Australia's big three motor makers, Ford, GM Holden and Toyota each contributed star cars to the Melbourne International Motor Show which opened its doors Friday, February 28.
Traditionally, the show bookends a week of automotive fever in Melbourne with the season-opening Formula 1 Grand Prix taking place next weekend (March 9), a mile or so further away on the edge of the downtown area.
While the high-revving state-of-the-art F1 fliers were still winging their way south, the Motor Show opened on a high note with Ford Australia's home grown Territory SUV revealed in production-ready form ahead of its on-sale debut this time next year.
Designed by Scott Strong during his tenure as head of design at Ford Australia, the Territory will remind many U.S. observers of the Freestyle SUV Ford previewed at Detroit.
Strong moved back to the U.S. in time to pen the Freestyle having just finished the initial renderings of the Territory. Despite the external similarities, Ford Australia's vehicle will share little with the Freestyle as it is based on the domestic Falcon platform.
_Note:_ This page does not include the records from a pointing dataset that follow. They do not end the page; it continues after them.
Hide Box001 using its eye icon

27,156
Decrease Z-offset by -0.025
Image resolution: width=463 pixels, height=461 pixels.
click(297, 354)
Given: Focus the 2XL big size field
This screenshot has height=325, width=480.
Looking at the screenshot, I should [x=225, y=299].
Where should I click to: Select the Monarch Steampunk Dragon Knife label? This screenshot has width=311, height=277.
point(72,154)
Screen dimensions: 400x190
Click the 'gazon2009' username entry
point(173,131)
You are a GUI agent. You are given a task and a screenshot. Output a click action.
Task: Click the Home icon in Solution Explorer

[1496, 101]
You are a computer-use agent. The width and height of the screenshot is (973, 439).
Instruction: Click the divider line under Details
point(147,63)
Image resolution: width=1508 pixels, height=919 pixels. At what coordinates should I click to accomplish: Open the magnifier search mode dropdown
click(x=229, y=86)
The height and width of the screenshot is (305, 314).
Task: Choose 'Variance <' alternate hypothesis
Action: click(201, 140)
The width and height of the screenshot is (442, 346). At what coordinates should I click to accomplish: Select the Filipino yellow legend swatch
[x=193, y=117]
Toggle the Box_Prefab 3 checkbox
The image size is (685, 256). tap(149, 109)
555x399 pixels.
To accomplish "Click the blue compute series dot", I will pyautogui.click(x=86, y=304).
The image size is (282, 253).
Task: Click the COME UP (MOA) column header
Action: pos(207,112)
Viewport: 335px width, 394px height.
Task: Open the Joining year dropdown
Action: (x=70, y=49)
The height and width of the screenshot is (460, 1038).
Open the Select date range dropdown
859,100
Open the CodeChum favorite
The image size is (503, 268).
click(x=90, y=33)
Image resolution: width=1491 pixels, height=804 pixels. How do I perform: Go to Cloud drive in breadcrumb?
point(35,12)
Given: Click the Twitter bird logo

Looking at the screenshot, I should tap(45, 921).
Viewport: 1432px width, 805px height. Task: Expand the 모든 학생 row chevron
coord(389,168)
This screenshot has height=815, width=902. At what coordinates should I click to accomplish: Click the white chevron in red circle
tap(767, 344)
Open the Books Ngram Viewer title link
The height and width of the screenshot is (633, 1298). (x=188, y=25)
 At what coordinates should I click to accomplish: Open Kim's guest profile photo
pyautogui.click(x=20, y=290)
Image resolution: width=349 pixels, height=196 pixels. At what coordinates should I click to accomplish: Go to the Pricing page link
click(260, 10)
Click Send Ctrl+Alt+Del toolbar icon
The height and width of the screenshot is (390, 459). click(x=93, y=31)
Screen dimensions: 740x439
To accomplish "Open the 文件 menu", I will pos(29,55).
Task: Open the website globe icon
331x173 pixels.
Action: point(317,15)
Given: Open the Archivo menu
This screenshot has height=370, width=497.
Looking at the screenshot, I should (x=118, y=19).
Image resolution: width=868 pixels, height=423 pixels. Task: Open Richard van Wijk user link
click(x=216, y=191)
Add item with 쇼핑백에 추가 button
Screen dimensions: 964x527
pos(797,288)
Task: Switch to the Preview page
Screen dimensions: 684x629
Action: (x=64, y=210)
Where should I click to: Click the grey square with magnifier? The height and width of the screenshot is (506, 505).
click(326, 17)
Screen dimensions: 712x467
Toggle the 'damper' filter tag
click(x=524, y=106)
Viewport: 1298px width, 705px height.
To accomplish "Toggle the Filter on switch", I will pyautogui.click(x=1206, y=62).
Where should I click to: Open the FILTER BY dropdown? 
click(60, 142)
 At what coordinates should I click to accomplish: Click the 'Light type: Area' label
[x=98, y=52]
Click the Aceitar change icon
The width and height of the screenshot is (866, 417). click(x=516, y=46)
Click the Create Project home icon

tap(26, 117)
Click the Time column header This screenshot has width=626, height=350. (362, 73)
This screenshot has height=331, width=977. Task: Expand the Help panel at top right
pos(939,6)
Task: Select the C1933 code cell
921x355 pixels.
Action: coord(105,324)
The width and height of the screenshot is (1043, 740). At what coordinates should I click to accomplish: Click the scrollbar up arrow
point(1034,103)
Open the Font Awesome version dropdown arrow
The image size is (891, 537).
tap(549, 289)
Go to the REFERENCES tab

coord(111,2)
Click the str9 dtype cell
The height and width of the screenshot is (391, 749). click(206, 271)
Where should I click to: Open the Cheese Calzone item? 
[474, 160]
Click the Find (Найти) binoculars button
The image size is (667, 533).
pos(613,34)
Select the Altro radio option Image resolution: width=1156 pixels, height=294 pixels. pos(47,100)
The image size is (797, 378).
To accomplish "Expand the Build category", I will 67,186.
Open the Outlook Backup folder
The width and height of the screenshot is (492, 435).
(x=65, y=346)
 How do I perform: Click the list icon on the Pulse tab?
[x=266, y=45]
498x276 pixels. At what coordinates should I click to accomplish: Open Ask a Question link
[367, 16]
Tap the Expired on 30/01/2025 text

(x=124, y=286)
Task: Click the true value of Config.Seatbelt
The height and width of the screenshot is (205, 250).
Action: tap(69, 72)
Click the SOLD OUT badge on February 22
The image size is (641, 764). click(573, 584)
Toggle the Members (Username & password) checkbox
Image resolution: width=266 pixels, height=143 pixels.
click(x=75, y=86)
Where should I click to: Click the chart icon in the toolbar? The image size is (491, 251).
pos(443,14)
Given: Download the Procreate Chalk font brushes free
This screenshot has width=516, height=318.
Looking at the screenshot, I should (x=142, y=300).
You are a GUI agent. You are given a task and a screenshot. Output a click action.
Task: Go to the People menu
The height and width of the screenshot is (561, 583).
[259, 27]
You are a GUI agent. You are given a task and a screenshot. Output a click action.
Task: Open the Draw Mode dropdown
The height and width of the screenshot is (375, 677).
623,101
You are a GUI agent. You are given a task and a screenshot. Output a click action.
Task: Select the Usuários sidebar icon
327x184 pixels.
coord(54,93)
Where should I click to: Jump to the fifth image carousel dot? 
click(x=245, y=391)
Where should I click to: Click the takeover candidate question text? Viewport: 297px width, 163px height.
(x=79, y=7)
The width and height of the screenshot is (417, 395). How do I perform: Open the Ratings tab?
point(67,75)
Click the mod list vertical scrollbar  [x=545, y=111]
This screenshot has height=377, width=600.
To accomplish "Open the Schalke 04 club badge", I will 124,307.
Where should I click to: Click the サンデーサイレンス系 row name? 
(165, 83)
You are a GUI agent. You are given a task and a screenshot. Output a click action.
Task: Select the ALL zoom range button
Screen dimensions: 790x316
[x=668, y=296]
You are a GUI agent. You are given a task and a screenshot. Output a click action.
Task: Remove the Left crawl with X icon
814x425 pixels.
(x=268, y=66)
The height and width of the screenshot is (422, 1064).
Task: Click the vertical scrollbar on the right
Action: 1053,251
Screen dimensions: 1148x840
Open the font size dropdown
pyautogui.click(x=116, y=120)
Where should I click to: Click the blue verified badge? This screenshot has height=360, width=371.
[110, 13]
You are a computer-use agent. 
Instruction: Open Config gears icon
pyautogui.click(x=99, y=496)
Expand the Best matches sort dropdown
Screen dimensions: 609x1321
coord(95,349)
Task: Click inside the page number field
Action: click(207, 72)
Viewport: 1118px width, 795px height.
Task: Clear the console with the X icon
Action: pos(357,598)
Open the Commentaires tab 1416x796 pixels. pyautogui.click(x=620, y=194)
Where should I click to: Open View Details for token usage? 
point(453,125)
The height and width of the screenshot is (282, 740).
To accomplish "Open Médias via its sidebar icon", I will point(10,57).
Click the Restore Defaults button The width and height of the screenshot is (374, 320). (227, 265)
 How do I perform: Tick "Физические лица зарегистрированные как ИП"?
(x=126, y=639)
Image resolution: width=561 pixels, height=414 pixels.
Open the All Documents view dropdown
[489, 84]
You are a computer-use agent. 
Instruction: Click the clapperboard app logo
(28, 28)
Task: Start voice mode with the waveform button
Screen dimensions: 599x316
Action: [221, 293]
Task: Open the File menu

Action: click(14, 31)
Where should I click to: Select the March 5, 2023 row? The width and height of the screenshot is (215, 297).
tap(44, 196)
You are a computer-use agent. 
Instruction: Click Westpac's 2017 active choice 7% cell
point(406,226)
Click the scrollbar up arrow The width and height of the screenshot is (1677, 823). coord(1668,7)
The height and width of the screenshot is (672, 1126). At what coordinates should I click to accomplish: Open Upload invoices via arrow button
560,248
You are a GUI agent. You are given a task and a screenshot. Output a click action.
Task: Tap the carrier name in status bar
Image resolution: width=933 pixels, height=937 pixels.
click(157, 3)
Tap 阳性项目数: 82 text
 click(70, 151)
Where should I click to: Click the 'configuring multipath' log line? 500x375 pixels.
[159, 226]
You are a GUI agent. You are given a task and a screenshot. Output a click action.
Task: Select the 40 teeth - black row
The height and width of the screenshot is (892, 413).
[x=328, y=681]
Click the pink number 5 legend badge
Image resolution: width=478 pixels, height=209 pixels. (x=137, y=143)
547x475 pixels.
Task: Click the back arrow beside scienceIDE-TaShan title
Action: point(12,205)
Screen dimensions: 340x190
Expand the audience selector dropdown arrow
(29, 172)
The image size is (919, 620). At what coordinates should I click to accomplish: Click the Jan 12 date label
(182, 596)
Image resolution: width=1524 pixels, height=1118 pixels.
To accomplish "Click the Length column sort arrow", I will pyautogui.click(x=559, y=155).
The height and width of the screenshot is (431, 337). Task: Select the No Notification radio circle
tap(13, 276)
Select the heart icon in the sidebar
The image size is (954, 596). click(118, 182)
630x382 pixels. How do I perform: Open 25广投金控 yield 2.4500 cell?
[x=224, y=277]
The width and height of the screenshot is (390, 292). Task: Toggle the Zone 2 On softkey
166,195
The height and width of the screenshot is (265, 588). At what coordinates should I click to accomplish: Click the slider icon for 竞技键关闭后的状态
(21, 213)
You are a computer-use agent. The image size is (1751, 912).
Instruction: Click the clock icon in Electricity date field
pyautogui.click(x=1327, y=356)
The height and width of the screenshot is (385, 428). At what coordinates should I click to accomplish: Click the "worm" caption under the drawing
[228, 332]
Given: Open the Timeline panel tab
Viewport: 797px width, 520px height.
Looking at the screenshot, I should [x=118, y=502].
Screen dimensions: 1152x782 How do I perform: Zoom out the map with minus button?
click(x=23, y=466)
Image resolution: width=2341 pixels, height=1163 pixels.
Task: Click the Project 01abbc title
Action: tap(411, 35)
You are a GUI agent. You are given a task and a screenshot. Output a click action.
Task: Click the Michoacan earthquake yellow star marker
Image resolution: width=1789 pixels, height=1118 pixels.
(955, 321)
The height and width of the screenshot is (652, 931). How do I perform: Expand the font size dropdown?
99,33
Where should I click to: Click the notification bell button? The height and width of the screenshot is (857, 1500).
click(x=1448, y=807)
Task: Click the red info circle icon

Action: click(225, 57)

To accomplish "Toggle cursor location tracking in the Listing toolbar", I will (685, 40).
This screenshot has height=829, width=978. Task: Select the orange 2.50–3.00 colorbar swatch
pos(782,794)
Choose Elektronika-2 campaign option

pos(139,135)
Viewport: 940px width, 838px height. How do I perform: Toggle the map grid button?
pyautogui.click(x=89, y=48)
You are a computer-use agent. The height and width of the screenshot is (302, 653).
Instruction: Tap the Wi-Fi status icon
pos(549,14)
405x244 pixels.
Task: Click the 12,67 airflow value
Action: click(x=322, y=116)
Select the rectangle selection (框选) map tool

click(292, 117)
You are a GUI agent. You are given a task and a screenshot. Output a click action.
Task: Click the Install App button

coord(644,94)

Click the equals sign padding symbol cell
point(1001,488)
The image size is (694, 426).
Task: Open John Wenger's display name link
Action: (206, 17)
Territory will also run Falcon's 4.0-liter straight-six engine as well as versions of the Canadian-supplied 5.4-liter V-8, also already inserted into various Falcon models.
The Territory is Ford Australia's first home-grown all-wheel drive wagon and though the relatively compact size and seats-for-seven accommodation seems quite right for many overseas markets, Ford Australia President Geoff Polites continues to refute export possibilities for the five-door.
It has not yet been engineered for left-hand drive, but could be converted if Ford finds a market, not that it needs it for the business case, executives continue to affirm.
Polites says the Territory should collect 30,000 domestic sales a year, small beer by U.S. standards, but enough to push the Melbourne-based factory to a new shift pattern, assuming it does not steal all its sales from the Falcon sedans or conventional station wagons the factory currently builds.
Ford also whipped the wraps off its Falcon GT and GT-P models, high-performance sedans that extract 390 hp from the 5.4-liter V-8 equipped with four valves per cylinder and a continuously variable camshaft timing system.
GM's Holden is running on the highest octane available at present. Posting a 54-year all-time sales record of 178,392 vehicles in 2002, The General's Down Under team plans 14 new model introductions in 2003, including a One Tonner pickup derived from its home-grown Commodore sedan - the four-door that spawned the Monaro (Pontiac GTO in the U.S.).
The tray-back 'Ute' is a new addition to the family that previously only featured a full-sided recreational-style utility body with far inferior carrying capacity but independent rear suspension.
Now fitted with a separate rear load carrying chassis connected via a stiff torque tube to the back of the cabin, running a live axle and leaf springs, the One Tonner comes with 3.8-liter V-6 or 5.7-liter Gen III V-8 power and automatic transmission.
Holden last produced a tray-back Ute in 1985 but with undiminished howls of protest still ringing in the ears of executives, Holden caved and farmed out the engineering of the tray-back to TWR Engineering. The result is a 1052-kg carrying capacity that will be the darling of tradesmen across the continent and probably the Middle East (Holden's huge export market) and possibly even the U.S.
When GM product czar Bob Lutz signed off poste haste on the Pontiac GTO project more than one year ago, he also got to drive the regular Utility, and emerged grinning. He pronounced it ideal for Chevrolet - though they didn't know that then. The tray-back Ute could also find a niche in any potential export order.
Holden's associated high-performance constructor Holden Special Vehicles, an arm's-length tuning house that builds super-fast Commodore, Monaro and Ute variants also has its own One Tonner, the Maloo.
2004 Holden HSV Maloo | 
The Maloo Ute has a 260kW Gen III fitted under its snout with a Jarrah timber load bed that can carry a substantial payload, polished sport bars and 19-inch alloy wheels. Performance will be shattering.
Holden also showed its pre-production Ute-derived Panel Van. Essentially a fibreglass canopy atop a regular ute, this is powered by a 235-kW version of the Corvette's 5.7-liter Gen III.
Jumping into the car-derived Ute market for the first time was Toyota Australia, fronting the show with perhaps the most significant display of its in-house design and build talents in the shape of the X-Runner (pronounced Cross-runner).